The new funding will help create a national network of space testing facilities led by ANU researchers that will launch Australia into an elite group of countries with this kind of advanced capability.

The bulk of the funding from the Australian Space Agency will go to the Heavy Ion Accelerator at ANU, allowing tech – including components destined for space, like computers and other devices – to be tested against extreme radiation.

The rest of the money will be used to upgrade the National Space Test Facility at ANU as well as other facilities across Australia.

Director of ANU Institute for Space Professor Anna Moore said the new funding and upgraded facilities would help “launch Australia’s burgeoning space industry to another level”.

“This generous funding will ensure Australian space innovations can be tested to easily enter new markets around the world,” Professor Moore said.

“Australia’s space industry is growing. Upgraded facilities will mean we can make sure the payloads we send into space, including satellites and spacecraft, are able to survive before they blast off.

“Testing space payloads, components and spacecraft before they are launched into space helps make space missions more successful. One key threat to satellites is radiation.  

“This funding will deliver much-needed, state-of-the-art radiation testing facilities to ensure the success of Australian space missions.

“ANU is leading a national team of research and industry partners to use their combined infrastructure to offer this radiation capability.”   

Professor Moore said many Australian companies were looking to “pivot to space,” and the new national network of facilities will make sure their products are space ready.

“This funding and national network of upgraded facilities will make it easier to do that,” she said.

“Australian companies who have never worked on space can now cast their gaze upwards and to the final frontier; developing and testing components and hardware that are vital to the success of space missions before they leave the planet.

“This funding will help transform Australia into a world-leading space qualification ecosystem with reach across the Indo-Pacific region.

“This is an exciting time for Australia’s space industry, and I want to thank the Federal Government and the Australian Space Agency for their support for this vital work.”

The new funding, part of the Space Infrastructure Fund from the Department of Industry, Science, Energy and Resources, will bring together the work of six partners:

  • ANU will deliver internationally-recognised radiation testing, the ability to monitor sensitive hardware in the largest thermal vacuum chamber in Australia (the WOMBAT XL), the first standardised pyroshock testing facility in Australia and better temperature mapping during testing. 
  • Nova Systems will support ANU with its space expertise, bringing to bear its knowledge of qualification testing, Australian testing facilities and space sector players.
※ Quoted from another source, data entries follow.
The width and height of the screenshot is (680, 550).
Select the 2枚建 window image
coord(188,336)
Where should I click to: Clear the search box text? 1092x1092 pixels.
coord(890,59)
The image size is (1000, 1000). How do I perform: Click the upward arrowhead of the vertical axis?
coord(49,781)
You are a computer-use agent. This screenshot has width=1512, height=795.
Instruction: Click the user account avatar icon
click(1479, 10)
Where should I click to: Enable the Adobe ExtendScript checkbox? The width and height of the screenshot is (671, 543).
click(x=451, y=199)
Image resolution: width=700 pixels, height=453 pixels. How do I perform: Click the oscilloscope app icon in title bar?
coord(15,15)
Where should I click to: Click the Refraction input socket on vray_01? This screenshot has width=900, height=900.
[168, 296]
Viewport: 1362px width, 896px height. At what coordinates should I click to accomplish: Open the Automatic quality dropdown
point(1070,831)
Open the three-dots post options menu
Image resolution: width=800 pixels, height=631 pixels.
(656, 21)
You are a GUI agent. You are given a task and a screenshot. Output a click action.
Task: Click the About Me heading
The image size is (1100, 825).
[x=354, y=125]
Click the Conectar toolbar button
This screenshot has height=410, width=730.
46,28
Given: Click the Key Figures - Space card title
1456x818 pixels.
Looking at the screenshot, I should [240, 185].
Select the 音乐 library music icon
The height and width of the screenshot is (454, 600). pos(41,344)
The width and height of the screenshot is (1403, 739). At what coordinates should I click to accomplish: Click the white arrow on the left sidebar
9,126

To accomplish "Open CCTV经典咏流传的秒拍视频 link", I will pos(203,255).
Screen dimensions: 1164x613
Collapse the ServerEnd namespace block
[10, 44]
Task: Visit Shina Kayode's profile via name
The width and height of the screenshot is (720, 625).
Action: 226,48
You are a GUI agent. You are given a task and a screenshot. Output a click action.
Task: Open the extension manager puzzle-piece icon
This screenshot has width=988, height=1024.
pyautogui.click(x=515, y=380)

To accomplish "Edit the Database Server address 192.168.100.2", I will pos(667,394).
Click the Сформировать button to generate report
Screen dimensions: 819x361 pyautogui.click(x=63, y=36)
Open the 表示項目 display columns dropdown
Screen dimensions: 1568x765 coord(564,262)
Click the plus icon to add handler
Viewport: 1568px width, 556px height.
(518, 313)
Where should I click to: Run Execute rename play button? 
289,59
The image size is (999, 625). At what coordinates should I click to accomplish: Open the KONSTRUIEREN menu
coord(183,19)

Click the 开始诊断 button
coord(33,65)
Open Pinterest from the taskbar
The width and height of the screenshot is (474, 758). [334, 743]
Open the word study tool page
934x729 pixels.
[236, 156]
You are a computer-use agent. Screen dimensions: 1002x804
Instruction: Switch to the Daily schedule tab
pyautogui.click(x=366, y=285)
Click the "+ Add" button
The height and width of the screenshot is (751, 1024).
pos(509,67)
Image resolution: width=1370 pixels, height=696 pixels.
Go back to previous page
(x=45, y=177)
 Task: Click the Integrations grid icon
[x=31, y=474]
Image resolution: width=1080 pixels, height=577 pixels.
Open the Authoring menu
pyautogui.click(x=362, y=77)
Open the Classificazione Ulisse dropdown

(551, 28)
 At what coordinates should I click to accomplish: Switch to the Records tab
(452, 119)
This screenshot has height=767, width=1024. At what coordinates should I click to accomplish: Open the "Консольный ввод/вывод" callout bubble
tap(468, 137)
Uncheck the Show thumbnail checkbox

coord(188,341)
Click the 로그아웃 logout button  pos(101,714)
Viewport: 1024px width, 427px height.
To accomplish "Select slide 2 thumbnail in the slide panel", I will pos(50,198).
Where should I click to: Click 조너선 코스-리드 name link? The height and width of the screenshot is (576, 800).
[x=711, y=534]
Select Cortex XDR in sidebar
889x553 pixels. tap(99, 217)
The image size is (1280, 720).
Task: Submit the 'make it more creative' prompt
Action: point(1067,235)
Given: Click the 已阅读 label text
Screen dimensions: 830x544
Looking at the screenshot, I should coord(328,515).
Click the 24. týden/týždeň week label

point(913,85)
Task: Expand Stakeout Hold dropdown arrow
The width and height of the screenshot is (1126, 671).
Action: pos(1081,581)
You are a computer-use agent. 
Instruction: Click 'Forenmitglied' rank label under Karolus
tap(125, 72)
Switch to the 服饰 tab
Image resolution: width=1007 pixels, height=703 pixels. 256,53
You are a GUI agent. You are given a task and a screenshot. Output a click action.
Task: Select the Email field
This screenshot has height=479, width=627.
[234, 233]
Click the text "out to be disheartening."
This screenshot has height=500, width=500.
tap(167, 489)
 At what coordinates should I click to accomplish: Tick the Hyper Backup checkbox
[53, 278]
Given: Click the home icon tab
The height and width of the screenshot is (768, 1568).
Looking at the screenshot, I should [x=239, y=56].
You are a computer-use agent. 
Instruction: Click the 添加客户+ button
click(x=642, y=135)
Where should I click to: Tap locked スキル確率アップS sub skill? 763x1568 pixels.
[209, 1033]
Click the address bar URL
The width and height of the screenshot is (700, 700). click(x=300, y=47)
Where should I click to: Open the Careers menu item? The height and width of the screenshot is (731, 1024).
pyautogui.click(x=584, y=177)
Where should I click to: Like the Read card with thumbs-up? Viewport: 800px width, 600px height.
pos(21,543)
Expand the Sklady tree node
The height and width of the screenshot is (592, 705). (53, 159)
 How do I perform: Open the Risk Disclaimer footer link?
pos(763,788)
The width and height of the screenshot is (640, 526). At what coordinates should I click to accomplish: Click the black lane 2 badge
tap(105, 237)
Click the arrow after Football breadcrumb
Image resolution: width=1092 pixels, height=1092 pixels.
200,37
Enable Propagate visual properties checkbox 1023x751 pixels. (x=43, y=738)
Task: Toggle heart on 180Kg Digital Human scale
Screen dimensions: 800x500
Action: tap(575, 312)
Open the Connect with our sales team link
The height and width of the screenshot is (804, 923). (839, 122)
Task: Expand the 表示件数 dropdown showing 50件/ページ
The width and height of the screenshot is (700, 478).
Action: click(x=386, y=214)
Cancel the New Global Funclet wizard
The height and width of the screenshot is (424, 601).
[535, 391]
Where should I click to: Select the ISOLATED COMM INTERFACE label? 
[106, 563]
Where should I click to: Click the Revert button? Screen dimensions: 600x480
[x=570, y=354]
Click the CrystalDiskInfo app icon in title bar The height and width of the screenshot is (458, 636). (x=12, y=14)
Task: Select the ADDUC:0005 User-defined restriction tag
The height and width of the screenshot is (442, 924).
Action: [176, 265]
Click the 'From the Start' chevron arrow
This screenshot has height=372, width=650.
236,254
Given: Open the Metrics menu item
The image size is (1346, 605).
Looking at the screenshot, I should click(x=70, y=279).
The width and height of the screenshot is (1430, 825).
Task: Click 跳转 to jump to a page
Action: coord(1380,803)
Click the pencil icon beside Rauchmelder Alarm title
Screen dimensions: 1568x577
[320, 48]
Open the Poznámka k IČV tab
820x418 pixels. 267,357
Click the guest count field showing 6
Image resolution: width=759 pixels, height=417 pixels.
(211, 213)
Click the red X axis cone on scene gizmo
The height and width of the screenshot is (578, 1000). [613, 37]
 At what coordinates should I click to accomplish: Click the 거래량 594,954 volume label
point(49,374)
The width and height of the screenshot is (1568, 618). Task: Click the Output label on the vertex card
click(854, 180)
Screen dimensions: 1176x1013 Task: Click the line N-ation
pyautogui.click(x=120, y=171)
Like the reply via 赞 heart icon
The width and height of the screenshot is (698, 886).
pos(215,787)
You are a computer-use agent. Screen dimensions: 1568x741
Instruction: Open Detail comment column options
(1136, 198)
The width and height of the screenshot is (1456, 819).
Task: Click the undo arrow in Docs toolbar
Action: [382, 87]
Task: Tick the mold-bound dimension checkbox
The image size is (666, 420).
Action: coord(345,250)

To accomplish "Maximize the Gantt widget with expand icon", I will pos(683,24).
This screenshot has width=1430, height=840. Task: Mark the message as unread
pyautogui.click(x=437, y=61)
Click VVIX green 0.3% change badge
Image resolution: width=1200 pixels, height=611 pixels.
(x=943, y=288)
Nova Systems will also support the development of an online database of off-the-shelf tested parts.
  • The Australian Nuclear Science and Technology Organisation (ANSTO) will apply its expertise to ensure Australia is able to meet the international standard for Total Ionisation Dosage (TID) radiation testing. It will ready its suite of irradiation capabilities to cover all levels of radiation testing, so that Australian products can enter into global supply chains faster and our local space industry can innovate at speed.
  • Steritech will offer large scale radiation testing for industry at locations in QLD, NSW and VIC.
  • The University of Wollongong will develop laser-based screening to provide a low-cost service to industry in preparation for full radiation testing and testing of sector-supplied off-the-shelf components.
  • Saber Astronautics will integrate qualification with the Mission Control Centre data and infrastructure standards, determining the appropriate space environment profiles for qualification testing.